*J'ai arrêté le groupe en 1976. Depuis les répétitions de 1969, donc pendant 7 ans, je n'avais jamais arrêté. Les groupes avaient explosé de fatigue, mais moi je continuais depuis le début de Magma. C'est vrai qu'en 1975, le groupe fonctionnait très bien. C'était beaucoup plus confortable, peut-être trop ! On avait une énorme tournée européenne qui devait représenter une sorte de consécration. Que des lieux très importants, beaucoup de matériel, des roadies, etc... Mais au dernier concert d'une série en Suisse, juste avant d'enchaîner avec l'Allemagne et la Scandinavie, tout m'est retombé dessus. Une sorte de dépression. Je me suis mis à observer les gens : le groupe baissait légèrement de niveau, des morceaux comme Köhntarkösz se désagrégeaient progressivement. On était en quête d'autre chose..."

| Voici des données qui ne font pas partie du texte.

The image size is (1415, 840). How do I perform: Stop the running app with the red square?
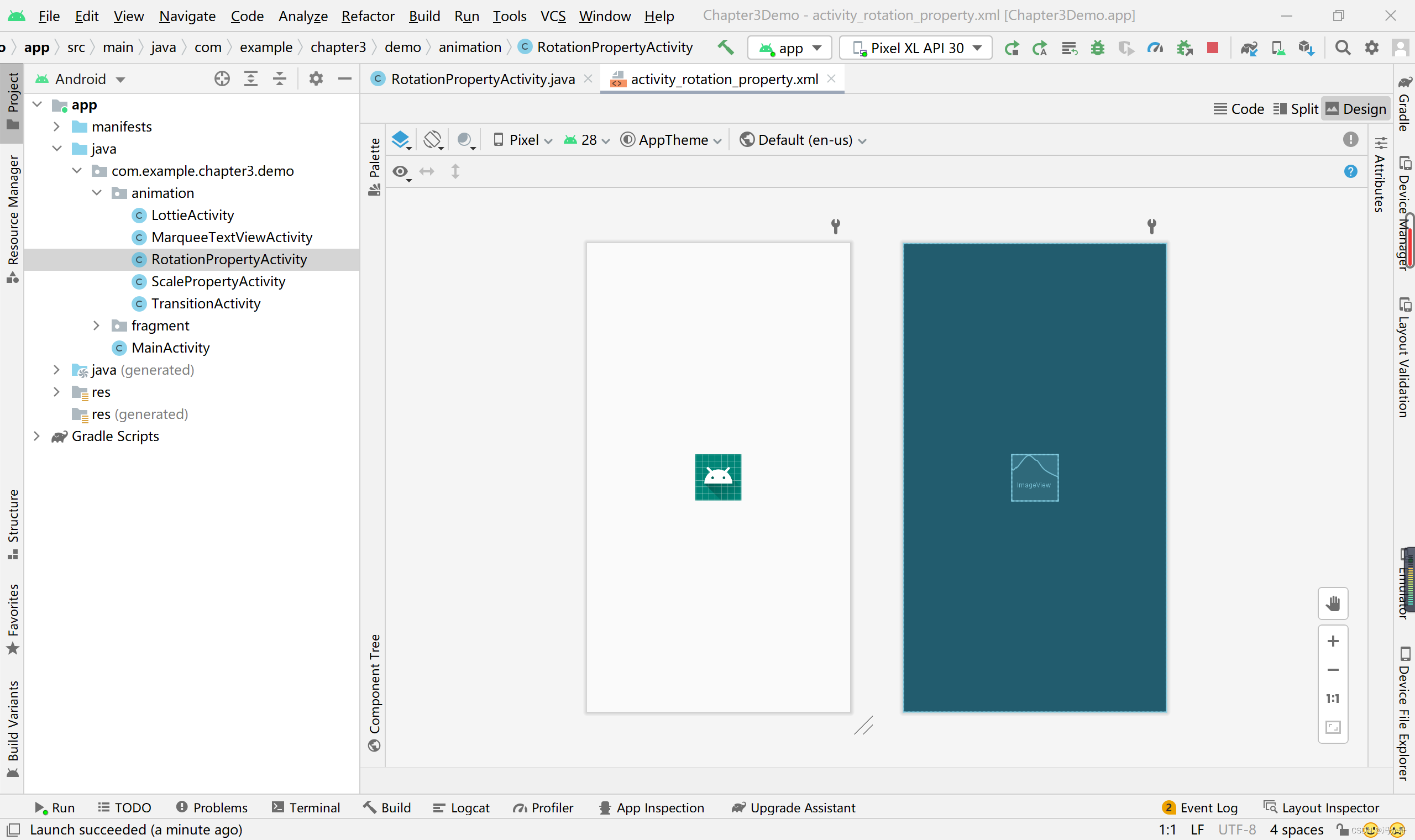click(1212, 48)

Christian Vander dans les notes du livret d'üdü Wüdü.*
Attahk fait suite aux nouvelles directions prises par Üdü Wüdü.
Mais curieusement ici se pose l'impression d'un album presque pas préparé (le précédent suivait par exemple une continuité planifiée qui débouchait sur la noirceur finale et tétanisante des 17mn de De Futura), fait comme dans l'instant, d'où, du coup ressort une énergie et une inventivité étranges au sens où l'on a l'impression constante de quelque chose qui se crée en direct même et brouille les pistes.
Comme il le dit lui-même, Vander est bien de nouveau en quête d'autre chose.

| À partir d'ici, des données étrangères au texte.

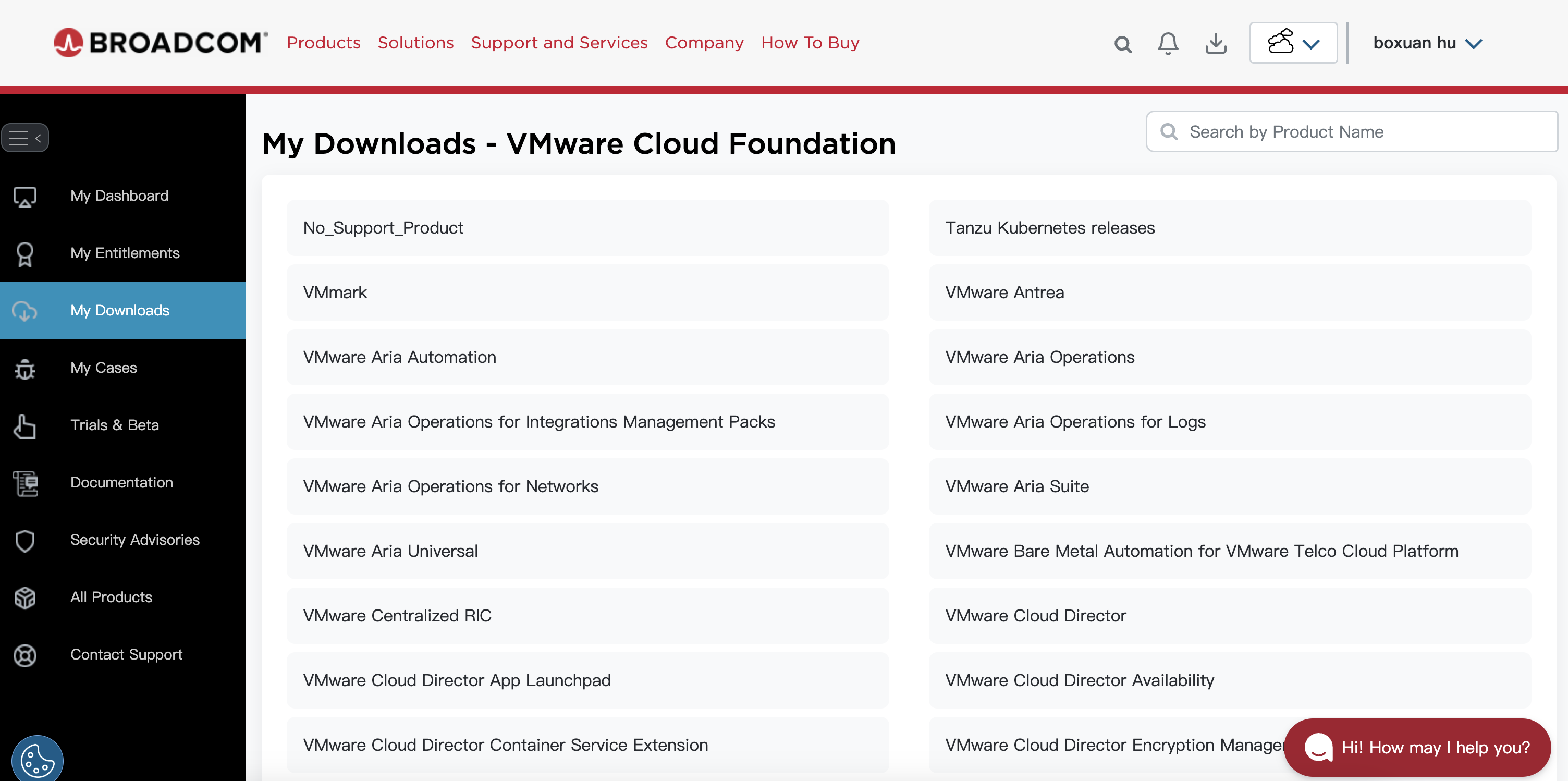
Task: Open the cloud portal selector dropdown
Action: point(1293,43)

Ainsi The last seven minutes, Maahnt ou Nono changent constamment de climax, de rythme, d'ambiance. D'autant plus que chaque morceau part dans une direction à chaque fois différente, perdant l'aspect "cohérent" qui animait les précédents disques au profit d'une étrange et décalée homogénéïté qui tient pourtant miraculeusement ici. Sans compter que Christian se charge cette fois de la production (il assumera ce poste en allant encore plus loin sur Merci) et que le groupe inclut de nouvelles influences à ses racines déjà bien chargées.

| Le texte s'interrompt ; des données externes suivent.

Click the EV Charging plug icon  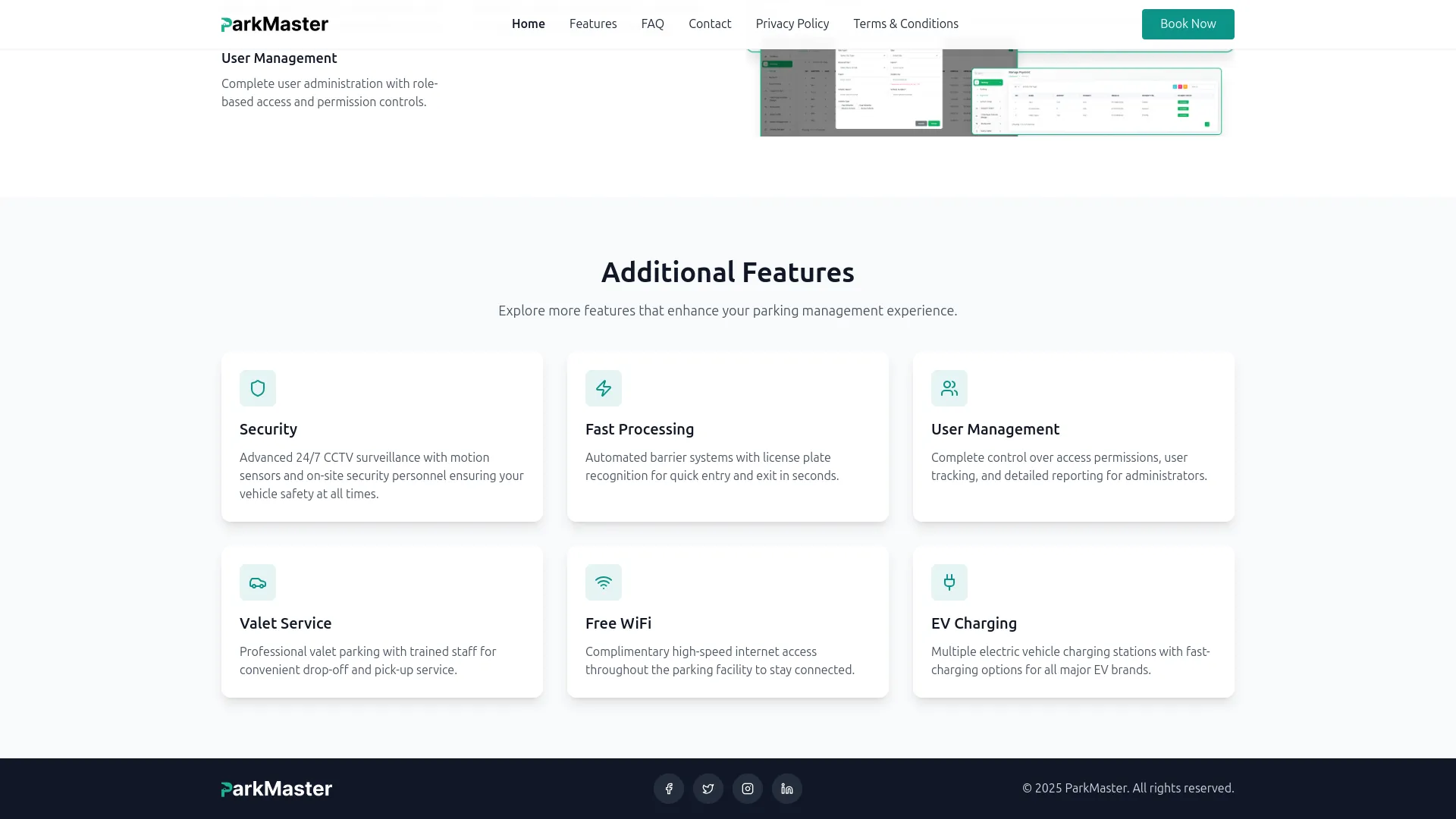949,582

C'est Spiritual, étrange gospel Kobaïen ou Liriïk Necronomicus Kahnt (mon titre préféré de ce disque), presque électro dans sa rythmique. Sans compter Maahnt qui inaugure un style de musique euh... très éructant.....(100% bruits de rôts et glapissements langoureux dedans !). Et Rind^ë, issue en fait en filigrane d' Ëmehntëhtt-Ré (finalisé et publié qu'en 2009 il faut dire) une nouvelle fois après le titre bonus à la fin d'üdü wüdü (aucune préférence particulière pour l'une ou l'autre version, ici dans cette version 1978 elle débouche idéalement sur la folie de Liriïk je trouve... ).
Curieusement si le disque est top et d'un bon niveau, H.R Giger que j'adore pourtant, les gratifiait ce jour là d'une pochette pas tip-top.
M'enfin bon, on peut pas tout avoir.